Taxe carbone ou quotas CO2 ?

Posté le par La rédaction dans Environnement

[Tribune] Pierre Bacher

A l’heure où le Parlement débat de la loi Grenelle II dans un climat fortement dégradé par l’échec de Copenhague, les attaques contre le GIEC et l’abandon en France de la taxe carbone, il n’est pas sans intérêt de s’interroger sur les moyens de sauver l’essentiel : la diminution effective des rejets de gaz à effet de serre, notamment dans l'énergie.

L’an dernier, des études très intéressantes du Centre d’Analyse Stratégique ont comparé les systèmes de taxe et de quotas associés à un marché des permis de rejets.  Elles ont montré que, dans un monde parfait, les deux systèmes étaient équivalents et devaient permettre d’atteindre des objectifs quantifiés de réduction des rejets. Elles expliquent que, dans le monde réel, l’un comme l’autre présentent des avantages et des inconvénients. Pour faire simple :

  • Le système des quotas permet d’imposer une réduction donnée des rejets de CO2, mais, en créant un marché hautement spéculatif, il ouvre la voie à une possible bulle financière ; il faut donc encadrer sérieusement ce nouveau marché, par exemple en fixant des valeurs plancher et plafond au prix du CO2 (contraintes peu appréciées des financiers).
  • Un système de taxes permet de fixer le prix du CO2, mais ne permet pas de prévoir la réduction des quantités rejetées.

En conclusion de son études, le Centre d’Analyse Stratégique penchait plutôt pour un système des quotas bien encadré, car ce système a le mérite d’exister au niveau européen : c’est le « European Trading System » ou ETS. Les défauts du système ETS sont bien identifiés et doivent pouvoir être corrigés. En revanche, le système de taxes, même s’il est peut-être le meilleur en théorie, n’a aucune chance de voir le jour en Europe, car il nécessite l’unanimité des 27 pays de l’Union, alors que plusieurs pays y sont résolument opposés.

#### CONSIGNE 1:
Répondez brièvement aux questions suivantes sur la tribune consacrée à la taxe carbone.
(a) Quel organisme a comparé les systèmes de taxe et de quotas ?
(b) Quel paramètre un système de taxes permet-il de fixer ?
(c) Pourquoi le système de taxes n'a-t-il aucune chance de voir le jour en Europe ?
#### CONSIGNE 2:
Recopiez fidèlement le passage de la tribune consacrée à la taxe carbone qui va de « Taxe carbone ou » jusqu'à « notamment dans l'énergie. ».
#### CONSIGNE 3:
Rédigez la suite de la tribune consacrée à la taxe carbone, en partant de sa dernière phrase.

#### DONNÉES FOURNIES:
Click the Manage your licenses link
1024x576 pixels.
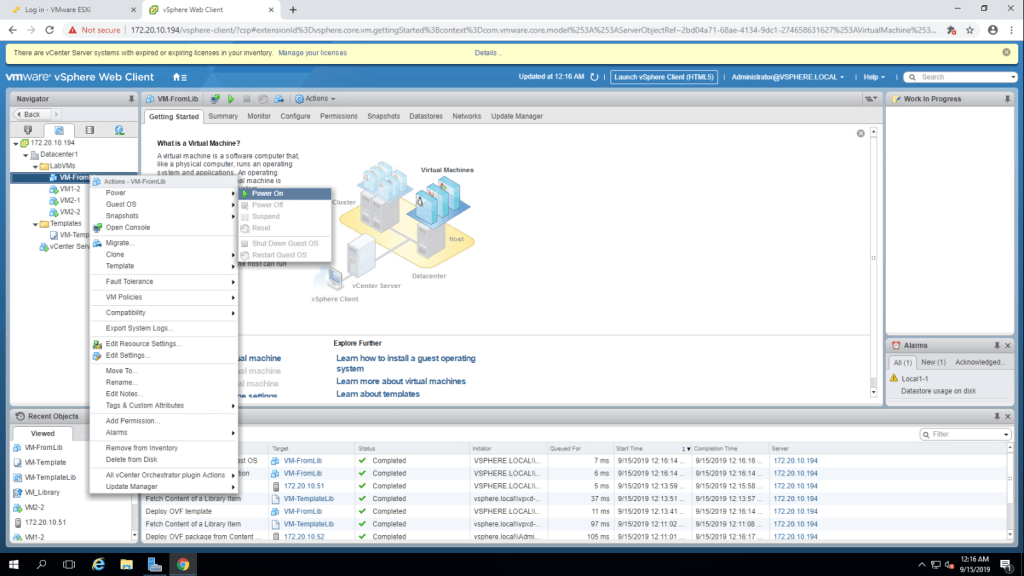[312, 52]
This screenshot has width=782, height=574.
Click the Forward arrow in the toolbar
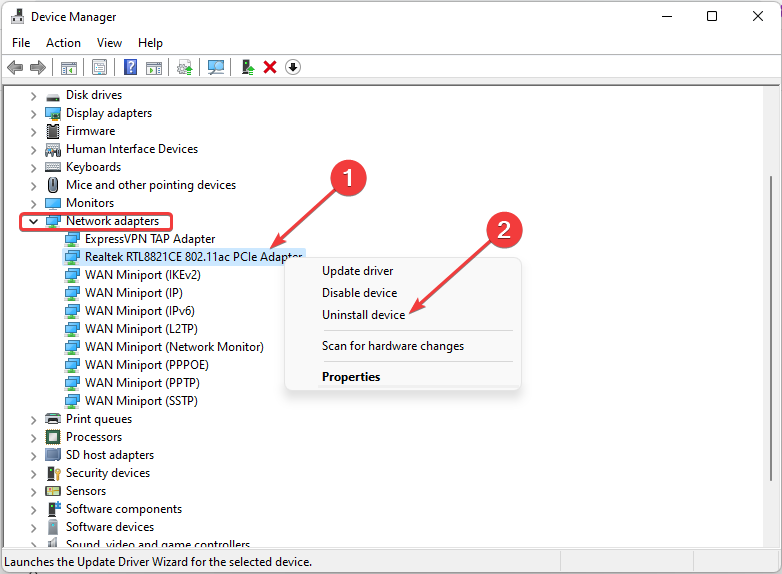tap(38, 67)
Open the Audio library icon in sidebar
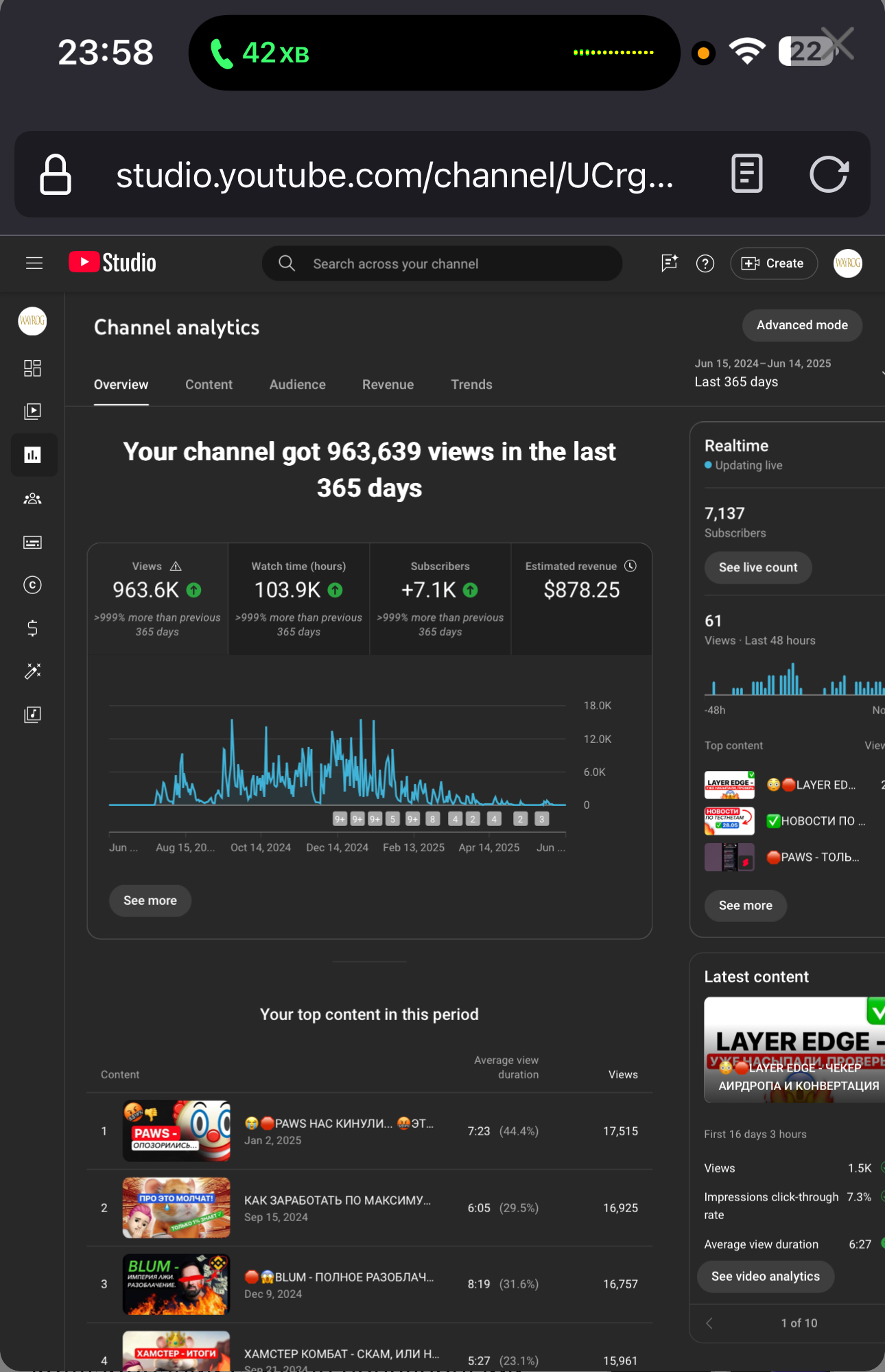This screenshot has height=1372, width=885. [32, 715]
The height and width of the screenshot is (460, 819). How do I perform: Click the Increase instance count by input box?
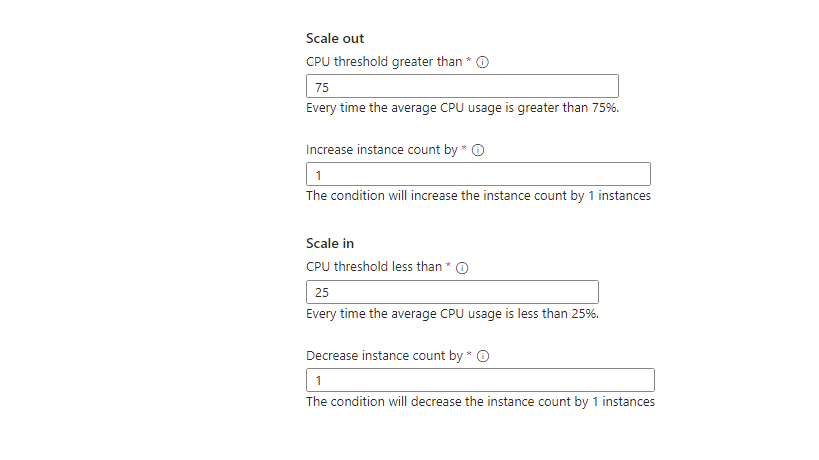tap(478, 174)
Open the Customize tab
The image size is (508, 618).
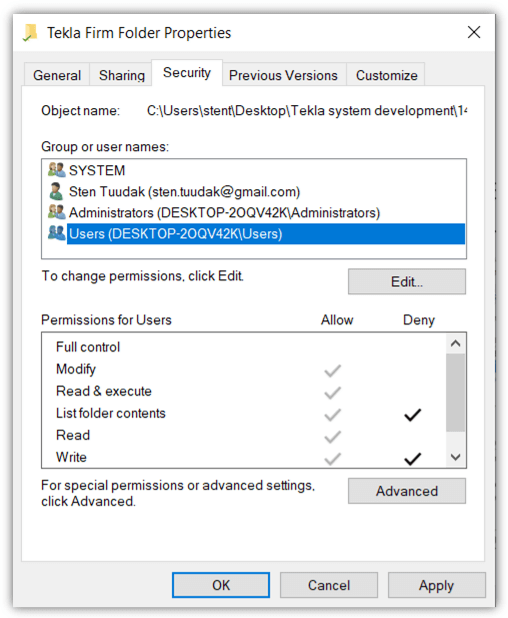coord(386,75)
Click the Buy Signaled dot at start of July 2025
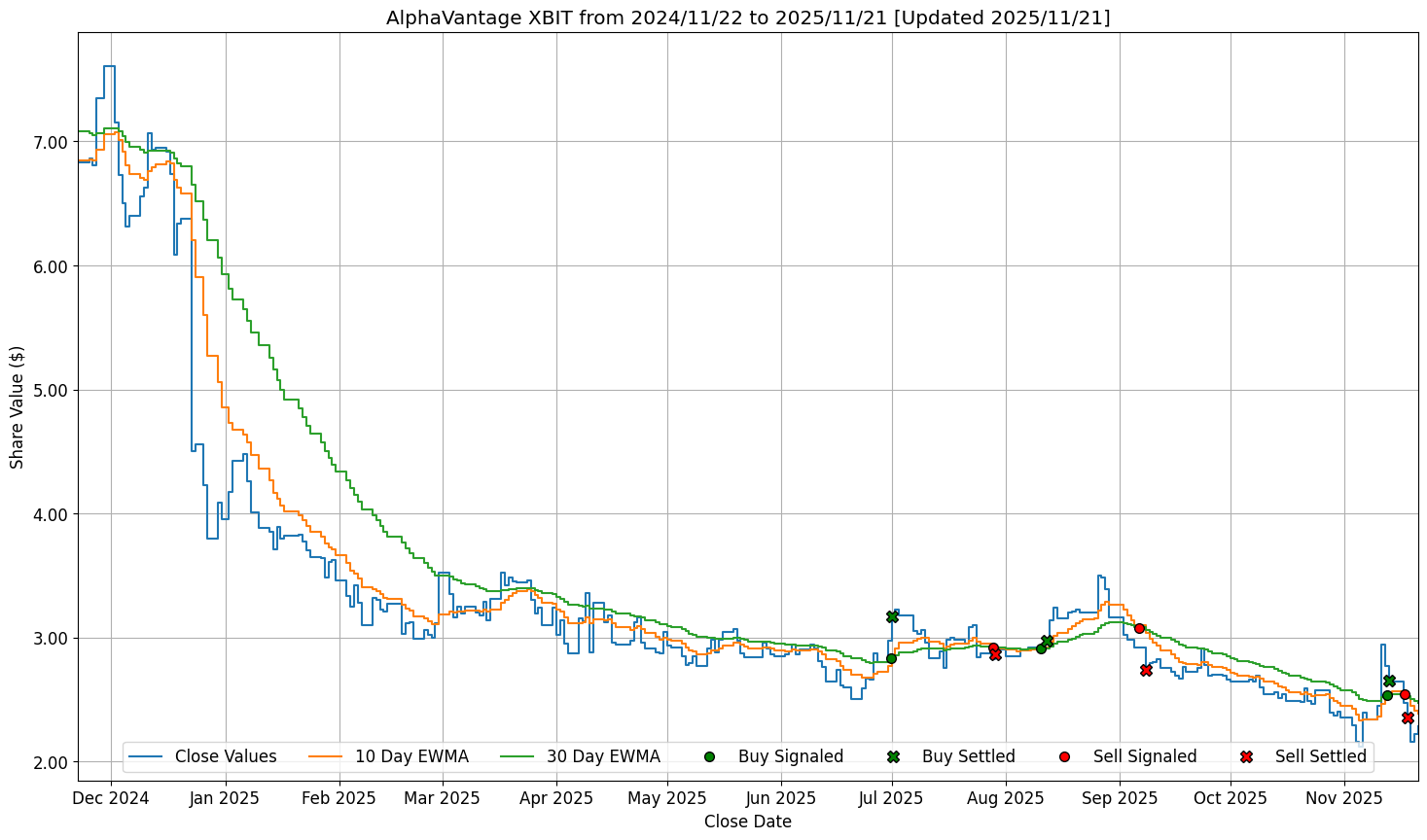The width and height of the screenshot is (1427, 840). coord(891,658)
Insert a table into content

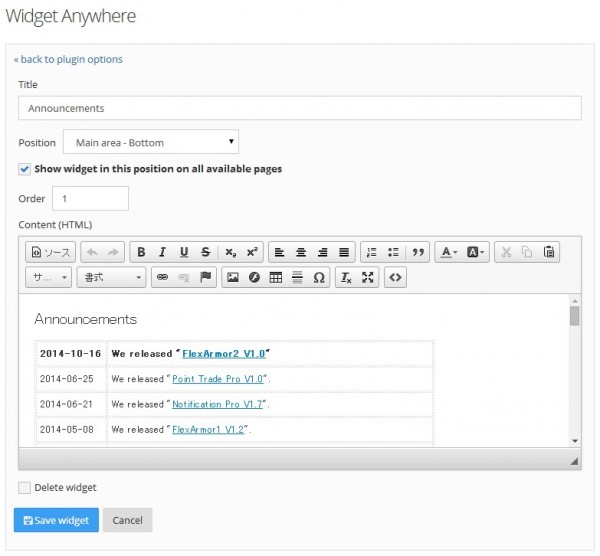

#### RÉSULTAT ATTENDU 1:
(a) Le Centre d'Analyse Stratégique.
(b) Le prix du CO2.
(c) Il nécessite l'unanimité des 27 pays de l'Union, alors que plusieurs pays y sont résolument opposés.

#### RÉSULTAT ATTENDU 2:
Taxe carbone ou quotas CO2 ?

Posté le par La rédaction dans Environnement

[Tribune] Pierre Bacher

A l’heure où le Parlement débat de la loi Grenelle II dans un climat fortement dégradé par l’échec de Copenhague, les attaques contre le GIEC et l’abandon en France de la taxe carbone, il n’est pas sans intérêt de s’interroger sur les moyens de sauver l’essentiel : la diminution effective des rejets de gaz à effet de serre, notamment dans l'énergie.

#### RÉSULTAT ATTENDU 3:
Depuis, on sait ce qu’il en est advenu : le gouvernement français, adoptant les conclusions de la commission Rocard, décida de créer une taxe carbone. Il était prévisible que les industries déjà soumises au système ETS demanderaient à être exonérées de cette taxe, pour éviter d’être pénalisées par la concurrence européenne et internationale. De fil en aiguille, et d’exemption en exemption, le Conseil Constitutionnel jugea que la loi ne respectait pas le principe constitutionnel d’égalité devant l’impôt. Incapable de contourner l’obstacle, le projet de loi fut abandonné.

La Commissaire européenne en charge du dossier climat a récemment affirmé qu’il serait impossible d’obtenir l’unanimité des pays pour créer une taxe carbone européenne et qu’il était, de ce fait, préférable d’améliorer le système ETS. La triste réalité, c’est que le conflit qui oppose les tenants de la taxe carbone et ceux des quotas de CO2 ne fait qu’un heureux : le clan des opposants à toute restriction de l’utilisation des combustibles fossiles. Il serait grand temps que le gouvernement français marque résolument sa volonté d’aboutir à la réduction des rejets de CO2, et aborde les discussions européennes avec pragmatisme et sans parti pris en faveur de l’une ou l’autre des solutions.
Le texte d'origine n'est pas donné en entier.